▶ **WORK TO BE COMPLETED**: Copy out all of the records below, putting "interface agent" in place of every "GUI agent" and leaving everything else as it stands.

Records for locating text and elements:
-*-*-
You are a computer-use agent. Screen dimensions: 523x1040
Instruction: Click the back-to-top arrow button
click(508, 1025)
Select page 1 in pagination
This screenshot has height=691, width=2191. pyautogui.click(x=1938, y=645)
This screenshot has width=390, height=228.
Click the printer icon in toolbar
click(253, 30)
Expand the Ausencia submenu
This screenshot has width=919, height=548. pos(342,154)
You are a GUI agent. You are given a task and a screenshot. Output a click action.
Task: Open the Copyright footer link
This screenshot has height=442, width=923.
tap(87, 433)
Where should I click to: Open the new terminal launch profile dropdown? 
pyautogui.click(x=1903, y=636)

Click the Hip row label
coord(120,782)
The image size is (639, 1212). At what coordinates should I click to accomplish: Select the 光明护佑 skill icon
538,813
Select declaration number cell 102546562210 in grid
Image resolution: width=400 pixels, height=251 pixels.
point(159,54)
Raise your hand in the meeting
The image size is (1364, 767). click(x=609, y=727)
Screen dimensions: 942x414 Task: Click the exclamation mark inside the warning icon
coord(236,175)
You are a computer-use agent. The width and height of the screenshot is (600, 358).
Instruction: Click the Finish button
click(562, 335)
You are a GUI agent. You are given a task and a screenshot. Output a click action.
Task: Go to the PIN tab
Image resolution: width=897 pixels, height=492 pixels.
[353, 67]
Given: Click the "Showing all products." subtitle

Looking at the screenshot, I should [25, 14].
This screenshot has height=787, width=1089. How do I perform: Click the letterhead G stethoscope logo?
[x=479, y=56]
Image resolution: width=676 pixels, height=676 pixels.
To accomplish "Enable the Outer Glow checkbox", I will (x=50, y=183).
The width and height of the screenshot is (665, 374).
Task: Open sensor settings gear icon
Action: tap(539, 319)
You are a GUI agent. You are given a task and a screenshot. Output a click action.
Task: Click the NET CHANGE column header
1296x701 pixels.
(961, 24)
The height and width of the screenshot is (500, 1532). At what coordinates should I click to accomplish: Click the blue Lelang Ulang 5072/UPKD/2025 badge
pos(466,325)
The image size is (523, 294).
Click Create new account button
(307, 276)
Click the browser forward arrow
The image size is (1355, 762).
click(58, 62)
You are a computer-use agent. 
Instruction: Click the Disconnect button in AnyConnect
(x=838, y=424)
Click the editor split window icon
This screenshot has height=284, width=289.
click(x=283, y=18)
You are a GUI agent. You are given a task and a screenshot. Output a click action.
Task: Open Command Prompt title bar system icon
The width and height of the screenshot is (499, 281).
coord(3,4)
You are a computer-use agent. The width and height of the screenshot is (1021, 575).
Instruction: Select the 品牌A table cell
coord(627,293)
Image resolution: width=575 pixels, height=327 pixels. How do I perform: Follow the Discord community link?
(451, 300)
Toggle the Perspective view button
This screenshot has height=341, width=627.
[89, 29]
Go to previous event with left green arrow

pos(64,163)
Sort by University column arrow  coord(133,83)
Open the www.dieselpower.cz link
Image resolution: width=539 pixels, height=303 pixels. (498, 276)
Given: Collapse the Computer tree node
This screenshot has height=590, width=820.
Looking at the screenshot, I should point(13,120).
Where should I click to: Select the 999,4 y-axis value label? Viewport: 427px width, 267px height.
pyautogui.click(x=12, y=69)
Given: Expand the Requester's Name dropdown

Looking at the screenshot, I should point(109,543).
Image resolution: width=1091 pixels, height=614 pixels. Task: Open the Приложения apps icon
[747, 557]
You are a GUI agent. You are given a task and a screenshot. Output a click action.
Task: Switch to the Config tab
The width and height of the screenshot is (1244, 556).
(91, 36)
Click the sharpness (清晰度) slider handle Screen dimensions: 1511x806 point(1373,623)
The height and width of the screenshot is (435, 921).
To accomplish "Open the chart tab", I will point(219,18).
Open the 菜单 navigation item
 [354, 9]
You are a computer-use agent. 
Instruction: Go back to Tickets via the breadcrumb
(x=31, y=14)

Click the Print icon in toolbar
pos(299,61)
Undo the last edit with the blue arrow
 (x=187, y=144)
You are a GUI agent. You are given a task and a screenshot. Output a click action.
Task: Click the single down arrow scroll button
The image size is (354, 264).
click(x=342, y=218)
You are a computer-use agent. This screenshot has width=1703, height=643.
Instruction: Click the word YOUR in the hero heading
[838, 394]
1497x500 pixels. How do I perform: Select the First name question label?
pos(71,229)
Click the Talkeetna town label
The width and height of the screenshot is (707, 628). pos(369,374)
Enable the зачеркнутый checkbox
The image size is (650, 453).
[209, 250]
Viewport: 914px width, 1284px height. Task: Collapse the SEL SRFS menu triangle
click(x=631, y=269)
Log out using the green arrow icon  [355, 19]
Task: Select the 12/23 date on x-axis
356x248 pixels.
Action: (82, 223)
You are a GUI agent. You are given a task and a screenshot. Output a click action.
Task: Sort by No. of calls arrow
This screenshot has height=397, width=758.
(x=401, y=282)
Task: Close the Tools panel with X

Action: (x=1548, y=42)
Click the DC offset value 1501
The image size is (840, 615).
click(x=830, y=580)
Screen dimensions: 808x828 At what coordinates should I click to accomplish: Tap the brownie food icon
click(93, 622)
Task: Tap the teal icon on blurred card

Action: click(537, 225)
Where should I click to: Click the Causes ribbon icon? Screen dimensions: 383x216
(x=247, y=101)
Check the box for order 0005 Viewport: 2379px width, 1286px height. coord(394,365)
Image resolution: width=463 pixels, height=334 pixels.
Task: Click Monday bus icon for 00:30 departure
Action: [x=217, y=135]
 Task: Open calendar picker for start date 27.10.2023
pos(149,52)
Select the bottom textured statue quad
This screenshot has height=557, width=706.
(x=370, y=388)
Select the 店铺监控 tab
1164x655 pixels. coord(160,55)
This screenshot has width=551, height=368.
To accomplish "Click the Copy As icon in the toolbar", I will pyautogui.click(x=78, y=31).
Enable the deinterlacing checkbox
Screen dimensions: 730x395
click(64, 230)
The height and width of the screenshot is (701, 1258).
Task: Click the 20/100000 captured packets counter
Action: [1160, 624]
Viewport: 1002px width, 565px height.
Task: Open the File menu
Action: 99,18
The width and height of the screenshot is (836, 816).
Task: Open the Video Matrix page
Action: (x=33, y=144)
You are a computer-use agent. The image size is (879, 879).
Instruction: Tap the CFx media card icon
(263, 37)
-*-*-
▶ **SOLUTION FOR THIS PROBLEM**:
You are a computer-use agent. Screen dimensions: 523x1040
Instruction: Click the back-to-top arrow button
click(508, 1025)
Select page 1 in pagination
This screenshot has height=691, width=2191. pyautogui.click(x=1938, y=645)
This screenshot has width=390, height=228.
Click the printer icon in toolbar
click(253, 30)
Expand the Ausencia submenu
This screenshot has width=919, height=548. pos(342,154)
You are a interface agent. You are given a task and a screenshot. Output a click action.
Task: Open the Copyright footer link
This screenshot has height=442, width=923.
tap(87, 433)
Where should I click to: Open the new terminal launch profile dropdown? 
pyautogui.click(x=1903, y=636)

Click the Hip row label
coord(120,782)
The image size is (639, 1212). At what coordinates should I click to accomplish: Select the 光明护佑 skill icon
538,813
Select declaration number cell 102546562210 in grid
Image resolution: width=400 pixels, height=251 pixels.
point(159,54)
Raise your hand in the meeting
The image size is (1364, 767). click(x=609, y=727)
Screen dimensions: 942x414 Task: Click the exclamation mark inside the warning icon
coord(236,175)
You are a computer-use agent. The width and height of the screenshot is (600, 358).
Instruction: Click the Finish button
click(562, 335)
You are a interface agent. You are given a task and a screenshot. Output a click action.
Task: Go to the PIN tab
Image resolution: width=897 pixels, height=492 pixels.
[353, 67]
Given: Click the "Showing all products." subtitle

Looking at the screenshot, I should [25, 14].
This screenshot has height=787, width=1089. How do I perform: Click the letterhead G stethoscope logo?
[x=479, y=56]
Image resolution: width=676 pixels, height=676 pixels.
To accomplish "Enable the Outer Glow checkbox", I will (x=50, y=183).
The width and height of the screenshot is (665, 374).
Task: Open sensor settings gear icon
Action: tap(539, 319)
You are a interface agent. You are given a task and a screenshot. Output a click action.
Task: Click the NET CHANGE column header
1296x701 pixels.
(961, 24)
The height and width of the screenshot is (500, 1532). At what coordinates should I click to accomplish: Click the blue Lelang Ulang 5072/UPKD/2025 badge
pos(466,325)
The image size is (523, 294).
Click Create new account button
(307, 276)
Click the browser forward arrow
The image size is (1355, 762).
click(58, 62)
You are a computer-use agent. 
Instruction: Click the Disconnect button in AnyConnect
(x=838, y=424)
Click the editor split window icon
This screenshot has height=284, width=289.
click(x=283, y=18)
You are a interface agent. You are given a task and a screenshot. Output a click action.
Task: Open Command Prompt title bar system icon
The width and height of the screenshot is (499, 281).
coord(3,4)
You are a computer-use agent. The width and height of the screenshot is (1021, 575).
Instruction: Select the 品牌A table cell
coord(627,293)
Image resolution: width=575 pixels, height=327 pixels. How do I perform: Follow the Discord community link?
(451, 300)
Toggle the Perspective view button
This screenshot has height=341, width=627.
[89, 29]
Go to previous event with left green arrow

pos(64,163)
Sort by University column arrow  coord(133,83)
Open the www.dieselpower.cz link
Image resolution: width=539 pixels, height=303 pixels. (498, 276)
Given: Collapse the Computer tree node
This screenshot has height=590, width=820.
Looking at the screenshot, I should point(13,120).
Where should I click to: Select the 999,4 y-axis value label? Viewport: 427px width, 267px height.
pyautogui.click(x=12, y=69)
Given: Expand the Requester's Name dropdown

Looking at the screenshot, I should point(109,543).
Image resolution: width=1091 pixels, height=614 pixels. Task: Open the Приложения apps icon
[747, 557]
You are a interface agent. You are given a task and a screenshot. Output a click action.
Task: Switch to the Config tab
The width and height of the screenshot is (1244, 556).
(91, 36)
Click the sharpness (清晰度) slider handle Screen dimensions: 1511x806 point(1373,623)
The height and width of the screenshot is (435, 921).
To accomplish "Open the chart tab", I will point(219,18).
Open the 菜单 navigation item
 [354, 9]
You are a computer-use agent. 
Instruction: Go back to Tickets via the breadcrumb
(x=31, y=14)

Click the Print icon in toolbar
pos(299,61)
Undo the last edit with the blue arrow
 (x=187, y=144)
You are a interface agent. You are given a task and a screenshot. Output a click action.
Task: Click the single down arrow scroll button
The image size is (354, 264).
click(x=342, y=218)
You are a computer-use agent. This screenshot has width=1703, height=643.
Instruction: Click the word YOUR in the hero heading
[838, 394]
1497x500 pixels. How do I perform: Select the First name question label?
pos(71,229)
Click the Talkeetna town label
The width and height of the screenshot is (707, 628). pos(369,374)
Enable the зачеркнутый checkbox
The image size is (650, 453).
[209, 250]
Viewport: 914px width, 1284px height. Task: Collapse the SEL SRFS menu triangle
click(x=631, y=269)
Log out using the green arrow icon  [355, 19]
Task: Select the 12/23 date on x-axis
356x248 pixels.
Action: (82, 223)
You are a interface agent. You are given a task and a screenshot. Output a click action.
Task: Sort by No. of calls arrow
This screenshot has height=397, width=758.
(x=401, y=282)
Task: Close the Tools panel with X

Action: (x=1548, y=42)
Click the DC offset value 1501
The image size is (840, 615).
click(x=830, y=580)
Screen dimensions: 808x828 At what coordinates should I click to accomplish: Tap the brownie food icon
click(93, 622)
Task: Tap the teal icon on blurred card

Action: click(537, 225)
Where should I click to: Click the Causes ribbon icon? Screen dimensions: 383x216
(x=247, y=101)
Check the box for order 0005 Viewport: 2379px width, 1286px height. coord(394,365)
Image resolution: width=463 pixels, height=334 pixels.
Task: Click Monday bus icon for 00:30 departure
Action: [x=217, y=135]
 Task: Open calendar picker for start date 27.10.2023
pos(149,52)
Select the bottom textured statue quad
This screenshot has height=557, width=706.
(x=370, y=388)
Select the 店铺监控 tab
1164x655 pixels. coord(160,55)
This screenshot has width=551, height=368.
To accomplish "Click the Copy As icon in the toolbar", I will pyautogui.click(x=78, y=31).
Enable the deinterlacing checkbox
Screen dimensions: 730x395
click(64, 230)
The height and width of the screenshot is (701, 1258).
Task: Click the 20/100000 captured packets counter
Action: [1160, 624]
Viewport: 1002px width, 565px height.
Task: Open the File menu
Action: 99,18
The width and height of the screenshot is (836, 816).
Task: Open the Video Matrix page
Action: (x=33, y=144)
You are a computer-use agent. The image size is (879, 879).
Instruction: Tap the CFx media card icon
(263, 37)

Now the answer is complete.